Exercise description: Word for word, restate every entry shown below.

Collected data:
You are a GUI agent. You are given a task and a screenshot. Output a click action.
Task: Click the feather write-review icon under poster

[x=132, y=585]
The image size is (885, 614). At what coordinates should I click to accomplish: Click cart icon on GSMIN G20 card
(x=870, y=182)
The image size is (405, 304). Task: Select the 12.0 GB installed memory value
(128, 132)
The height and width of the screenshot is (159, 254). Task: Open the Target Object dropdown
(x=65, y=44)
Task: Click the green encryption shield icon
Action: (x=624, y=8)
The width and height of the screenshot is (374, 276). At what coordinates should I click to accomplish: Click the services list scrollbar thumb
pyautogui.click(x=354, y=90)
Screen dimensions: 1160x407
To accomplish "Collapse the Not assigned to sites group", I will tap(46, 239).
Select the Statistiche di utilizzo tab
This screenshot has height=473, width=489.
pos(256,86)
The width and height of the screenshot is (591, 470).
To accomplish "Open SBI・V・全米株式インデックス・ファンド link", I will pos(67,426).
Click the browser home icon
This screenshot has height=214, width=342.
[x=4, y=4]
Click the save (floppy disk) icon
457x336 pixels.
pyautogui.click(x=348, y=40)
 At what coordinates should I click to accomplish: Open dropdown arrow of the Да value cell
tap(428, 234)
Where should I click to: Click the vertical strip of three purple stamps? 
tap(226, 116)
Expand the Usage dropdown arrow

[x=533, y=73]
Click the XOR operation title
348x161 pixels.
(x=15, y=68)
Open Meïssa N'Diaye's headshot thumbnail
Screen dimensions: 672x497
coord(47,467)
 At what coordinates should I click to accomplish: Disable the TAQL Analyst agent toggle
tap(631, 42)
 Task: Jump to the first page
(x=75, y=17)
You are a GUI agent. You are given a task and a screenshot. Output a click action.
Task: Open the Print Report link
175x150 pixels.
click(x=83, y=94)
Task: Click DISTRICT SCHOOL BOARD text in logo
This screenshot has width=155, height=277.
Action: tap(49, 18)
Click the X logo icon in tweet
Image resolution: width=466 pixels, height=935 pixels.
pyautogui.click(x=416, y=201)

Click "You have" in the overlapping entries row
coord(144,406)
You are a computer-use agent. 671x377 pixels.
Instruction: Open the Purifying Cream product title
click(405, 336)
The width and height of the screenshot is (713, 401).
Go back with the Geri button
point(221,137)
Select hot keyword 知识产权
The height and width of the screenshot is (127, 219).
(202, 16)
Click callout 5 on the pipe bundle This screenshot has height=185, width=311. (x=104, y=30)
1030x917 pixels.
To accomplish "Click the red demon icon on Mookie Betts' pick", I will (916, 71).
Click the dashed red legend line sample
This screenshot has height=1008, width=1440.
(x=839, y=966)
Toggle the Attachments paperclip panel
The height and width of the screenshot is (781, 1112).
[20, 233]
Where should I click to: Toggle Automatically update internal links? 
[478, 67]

Answer section:
You are a GUI agent. You are given a task and a screenshot. Output a click action.
Task: Click the feather write-review icon under poster

[x=132, y=585]
The image size is (885, 614). At what coordinates should I click to accomplish: Click cart icon on GSMIN G20 card
(x=870, y=182)
The image size is (405, 304). Task: Select the 12.0 GB installed memory value
(128, 132)
The height and width of the screenshot is (159, 254). Task: Open the Target Object dropdown
(x=65, y=44)
Task: Click the green encryption shield icon
Action: (x=624, y=8)
The width and height of the screenshot is (374, 276). At what coordinates should I click to accomplish: Click the services list scrollbar thumb
pyautogui.click(x=354, y=90)
Screen dimensions: 1160x407
To accomplish "Collapse the Not assigned to sites group", I will tap(46, 239).
Select the Statistiche di utilizzo tab
This screenshot has height=473, width=489.
pos(256,86)
The width and height of the screenshot is (591, 470).
To accomplish "Open SBI・V・全米株式インデックス・ファンド link", I will pos(67,426).
Click the browser home icon
This screenshot has height=214, width=342.
[x=4, y=4]
Click the save (floppy disk) icon
457x336 pixels.
pyautogui.click(x=348, y=40)
 At what coordinates should I click to accomplish: Open dropdown arrow of the Да value cell
tap(428, 234)
Where should I click to: Click the vertical strip of three purple stamps? 
tap(226, 116)
Expand the Usage dropdown arrow

[x=533, y=73]
Click the XOR operation title
348x161 pixels.
(x=15, y=68)
Open Meïssa N'Diaye's headshot thumbnail
Screen dimensions: 672x497
coord(47,467)
 At what coordinates should I click to accomplish: Disable the TAQL Analyst agent toggle
tap(631, 42)
 Task: Jump to the first page
(x=75, y=17)
You are a GUI agent. You are given a task and a screenshot. Output a click action.
Task: Open the Print Report link
175x150 pixels.
click(x=83, y=94)
Task: Click DISTRICT SCHOOL BOARD text in logo
This screenshot has width=155, height=277.
Action: tap(49, 18)
Click the X logo icon in tweet
Image resolution: width=466 pixels, height=935 pixels.
pyautogui.click(x=416, y=201)

Click "You have" in the overlapping entries row
coord(144,406)
You are a computer-use agent. 671x377 pixels.
Instruction: Open the Purifying Cream product title
click(405, 336)
The width and height of the screenshot is (713, 401).
Go back with the Geri button
point(221,137)
Select hot keyword 知识产权
The height and width of the screenshot is (127, 219).
(202, 16)
Click callout 5 on the pipe bundle This screenshot has height=185, width=311. (x=104, y=30)
1030x917 pixels.
To accomplish "Click the red demon icon on Mookie Betts' pick", I will (916, 71).
Click the dashed red legend line sample
This screenshot has height=1008, width=1440.
(x=839, y=966)
Toggle the Attachments paperclip panel
The height and width of the screenshot is (781, 1112).
[20, 233]
Where should I click to: Toggle Automatically update internal links? 
[478, 67]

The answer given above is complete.